A APIFARMA e a EUPATI promoveram hoje, 20 de Maio, na Culturgest, a conferência “IA Responsável em Ensaios Clínicos: Inovação com o doente no centro”, reunindo reguladores, representantes de doentes, indústria, academia e profissionais de saúde em torno do papel da Inteligência Artificial na investigação clínica.
Em representação da secretária de Estado da Saúde, Ana Povo, o presidente do Conselho Directivo do INFARMED, Rui Santos Ivo, destacou o crescimento do número de ensaios clínicos realizados em Portugal, acompanhado por uma redução dos prazos de resposta por parte dos reguladores. Sublinhou que “Portugal dispõe de centros de investigação de excelência, de uma indústria farmacêutica dinâmica e de uma comunidade científica qualificada”. E assinalou, ainda, o objectivo da União Europeia de “melhorar as condições para a investigação clínica se desenvolver no espaço europeu”, frisando que “Portugal tem todas as condições para ser parte activa desta transformação”.
Do lado da indústria farmacêutica, Paulo Teixeira, vice-presidente da APIFARMA, disse que num contexto em que os ensaios clínicos são “processos longos, complexos e altamente exigentes, a inteligência artificial permite acelerar, optimizar e tornar mais eficiente cada uma das suas etapas”. Avançou que Portugal tem hoje cerca de 616 ensaios
clínicos a decorrer, envolvendo milhares de doentes e profissionais de saúde em todo o país, sendo 92% promovidos pela indústria farmacêutica. “Este é, sem dúvida, um sinal claro de progresso, resultado também do investimento que tem vindo a ser feito pelo Governo”, afirmou, expressando a necessidade de progressão : “não é suficiente. Portugal pode fazer mais e melhor. Basta olhar para a realidade internacional.”
Pela EUPATI-PT, Elsa Frazão Mateus, a sua presidente, reconheceu que a “investigação clínica enfrenta hoje desafios crescentes, associados à complexidade dos estudos, aos tempos de desenvolvimento, aos custos e à exigência de produzir evidência cada vez mais robusta e relevante”. A Inteligência Artificial, acrescentou, vem “abrindo novas possibilidades em diferentes momentos do ciclo de vida dos ensaios”.
Explicando “Como a Inteligência Artificial está a transformar a investigação clínica e a criar oportunidades para as pessoas com doença”, António Sampaio Soares, coordenador do Curso de Inteligência Artificial em Investigação Clínica da Faculdade de Medicina da Universidade de Lisboa, defendeu a necessidade de os doentes em Portugal serem “mais proactivos”, lembrando que estas ferramentas estão a colocar “cada vez mais nas mãos do doente essa capacidade de intervenção”.

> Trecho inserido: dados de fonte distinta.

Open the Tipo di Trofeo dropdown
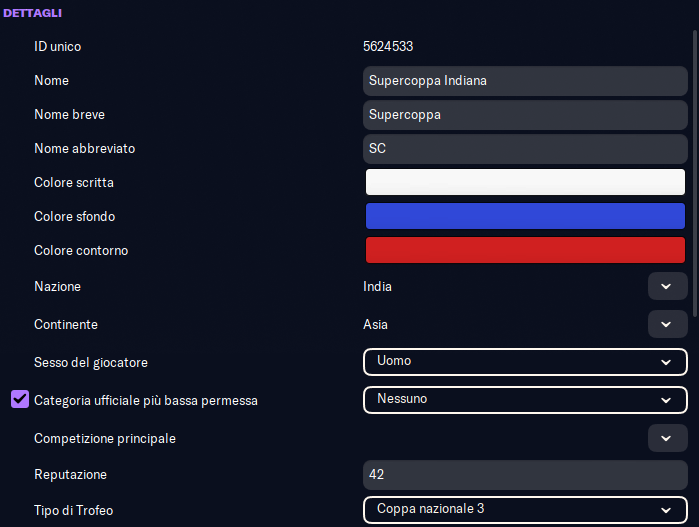The image size is (699, 527). point(524,510)
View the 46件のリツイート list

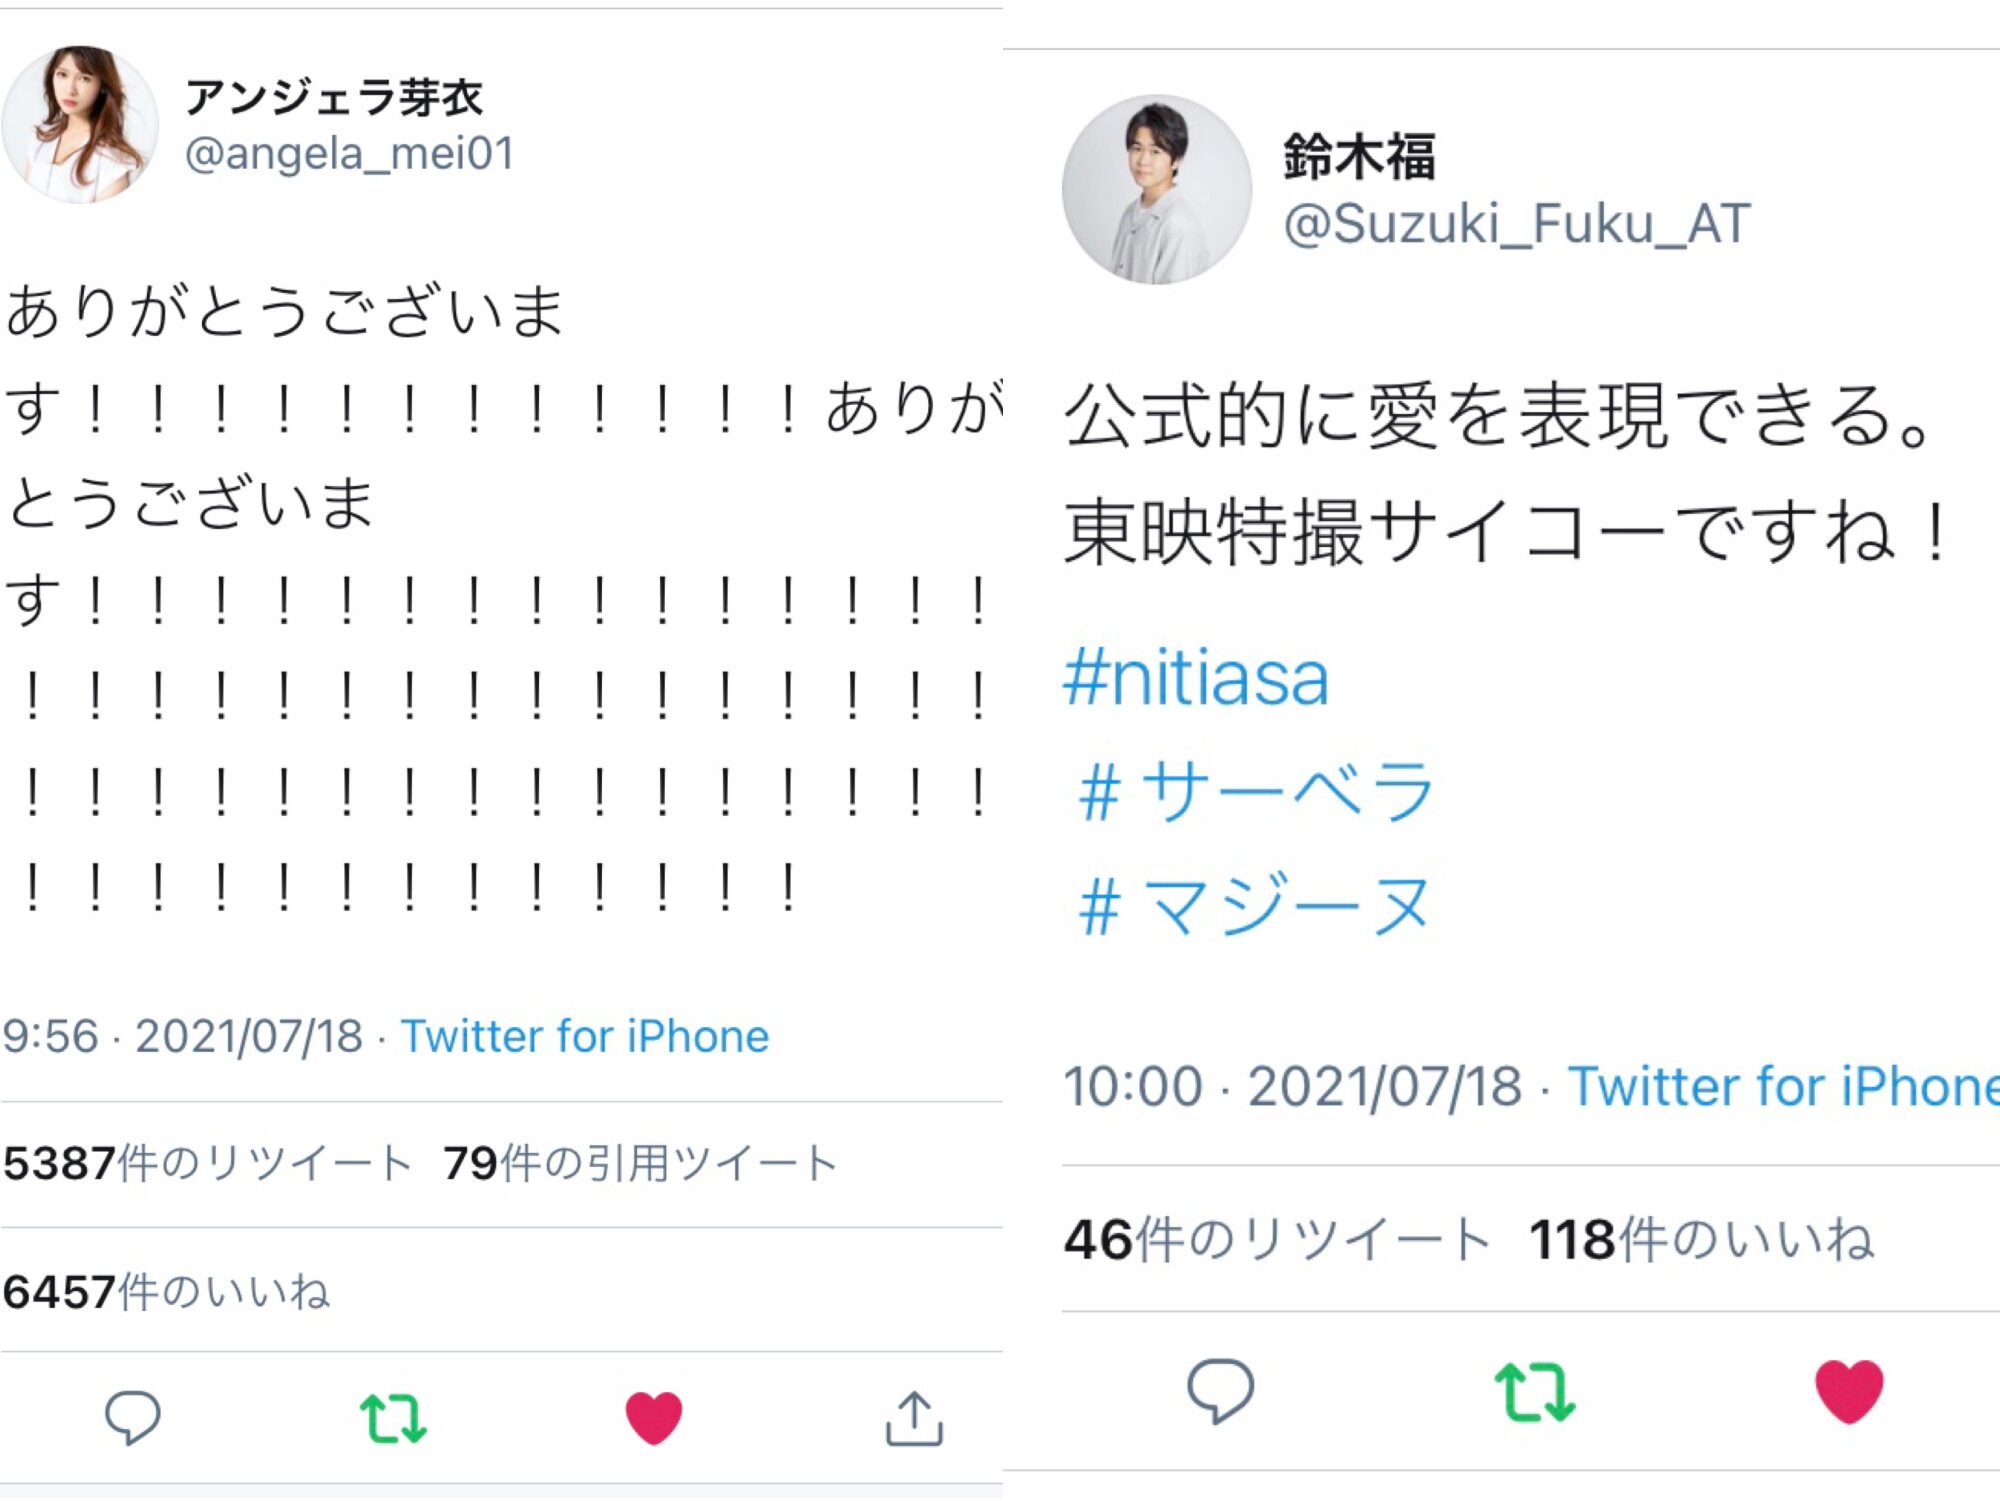[x=1278, y=1239]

Pedro Fradinho Marques, coordenador da Unidade de Advanced Analytics e Intelligence dos Serviços Partilhados do Ministério da Saúde (SPMS), abordou o tema “Dados, Inteligência Artificial e Responsabilidade | O papel do Estado na inovação centrada no doente”. Anunciou que o data lake que a SPMS
está a criar – “um repositório de dados interpartilhável entre o sector público, privado, social e outras entidades como o INFARMED, a AICIB e a CEIC” – estará pronto até ao final do ano, sublinhando que “só com bons dados poderemos ter mais e melhor investigação, e depois mais e melhor inovação”.

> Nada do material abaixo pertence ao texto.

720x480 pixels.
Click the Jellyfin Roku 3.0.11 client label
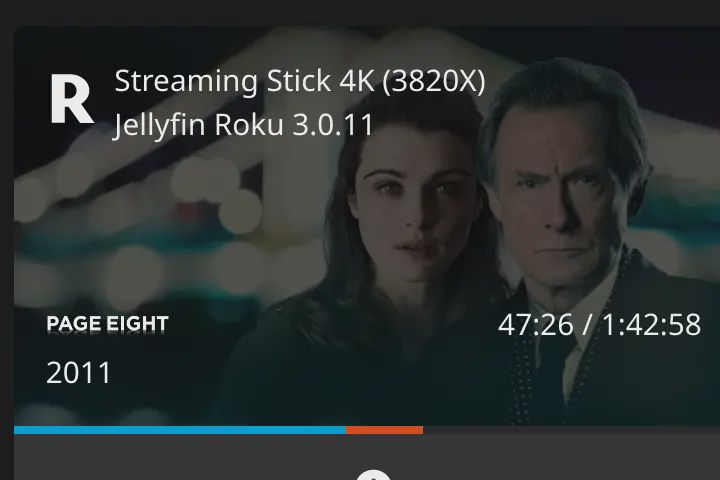coord(243,124)
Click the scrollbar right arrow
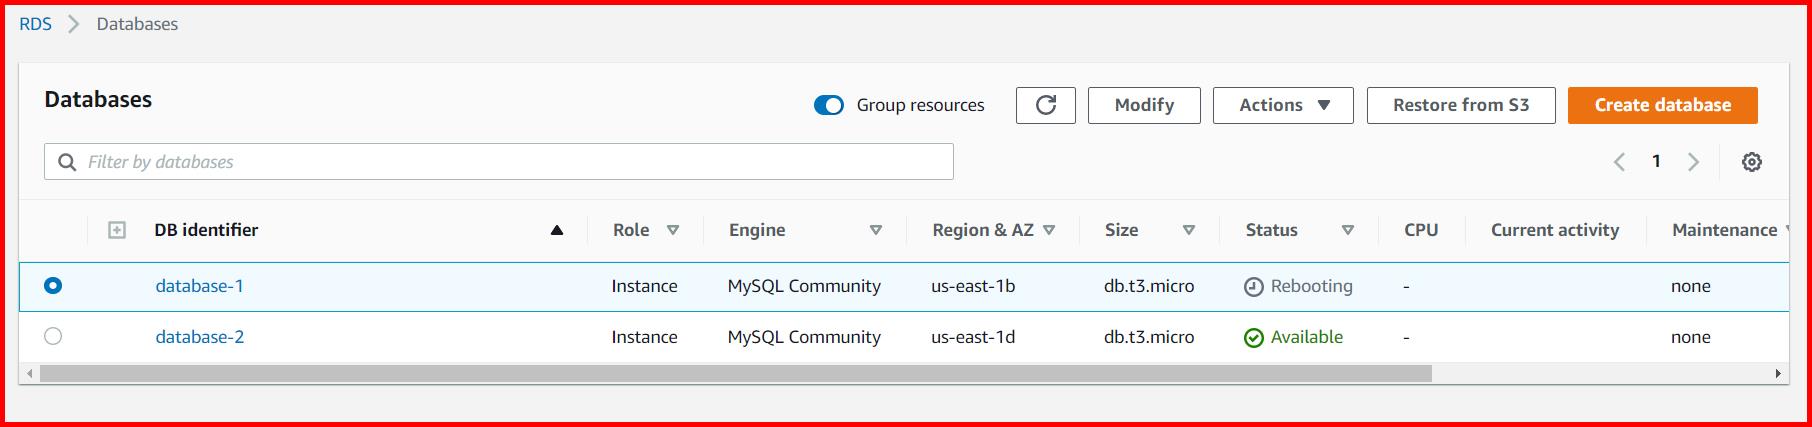The image size is (1812, 427). pos(1778,374)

Moderada por Ricardo Fernandes (GAT e EUPATI Portugal), a primeira mesa – “IA Responsável em Ensaios Clínicos” – contou com Joel Passarinho (INFARMED), Ricardo Encarnação (Roche Farmacêutica), Ricardo M. Fernandes (Stand4Kids/FMUL) e Vera Gomes (EUPATI Portugal). Debateu-se o potencial transformador da IA na investigação clínica, a literacia e a capacitação das pessoas com doença como condições indispensáveis, bem como a necessidade de equilíbrio entre inovação e segurança. Foi ainda destacada a importância de não esquecer a intervenção humana e manter o doente no centro do processo.

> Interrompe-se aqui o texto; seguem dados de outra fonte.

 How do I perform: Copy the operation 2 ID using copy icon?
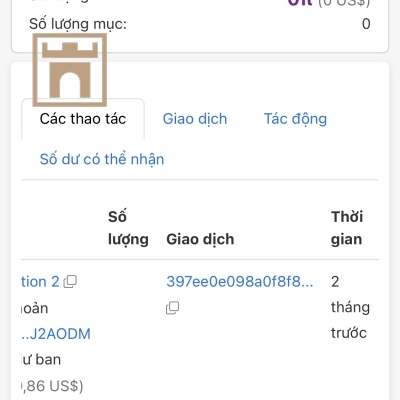pos(70,282)
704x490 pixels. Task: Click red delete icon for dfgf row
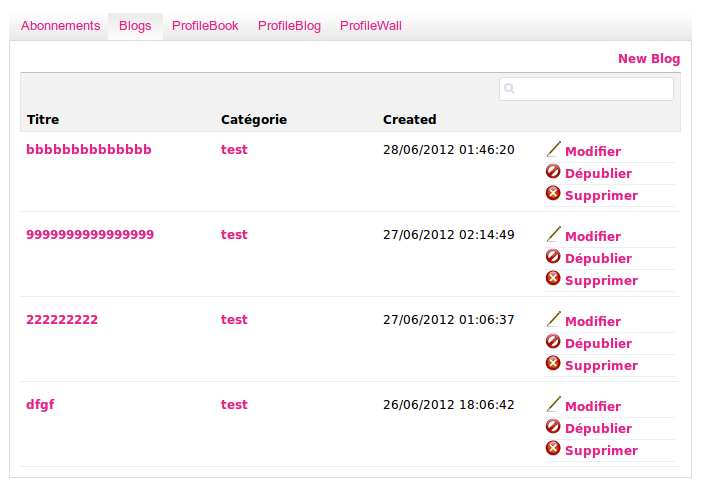[553, 448]
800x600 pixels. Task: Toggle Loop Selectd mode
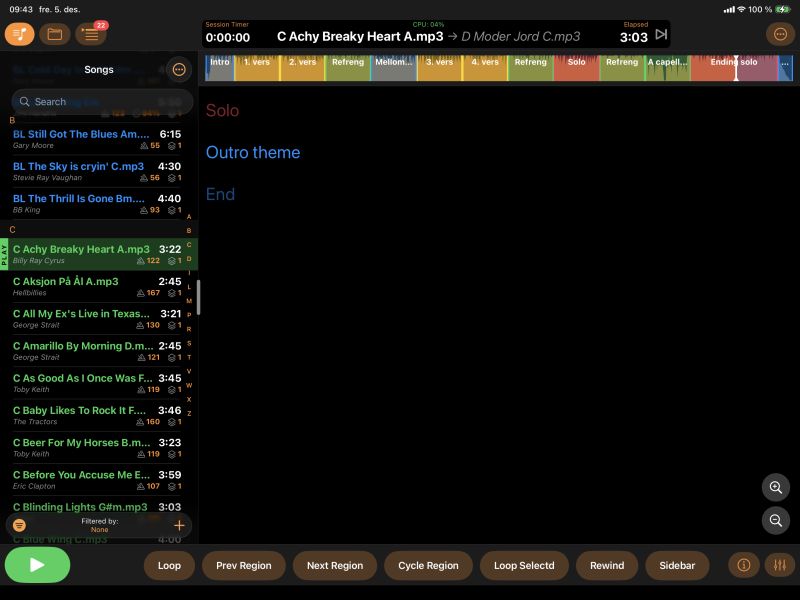pos(524,565)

Já o segundo painel – “Centralizar prioridades da pessoa com doença | Consentimento, inclusão e literacia quando a IA entra no ensaio clínico” – foi moderado por Paula Ribeiro Alves (Autónoma Academy), com Ana Vieira (EUPATI Portugal), Jesús Cotrina Luque (CEIC), Mariana Moreira (AICIB), Micaela Monteiro (CUF) e Vera Lúcia Raposo (FDUNL). Neste painel, discutiu-se o consentimento informado como processo contínuo e entendível pela pessoa com doença, bem como o envolvimento e representatividade na investigação: não existe investigação eficaz sem as pessoas com doença e a sociedade.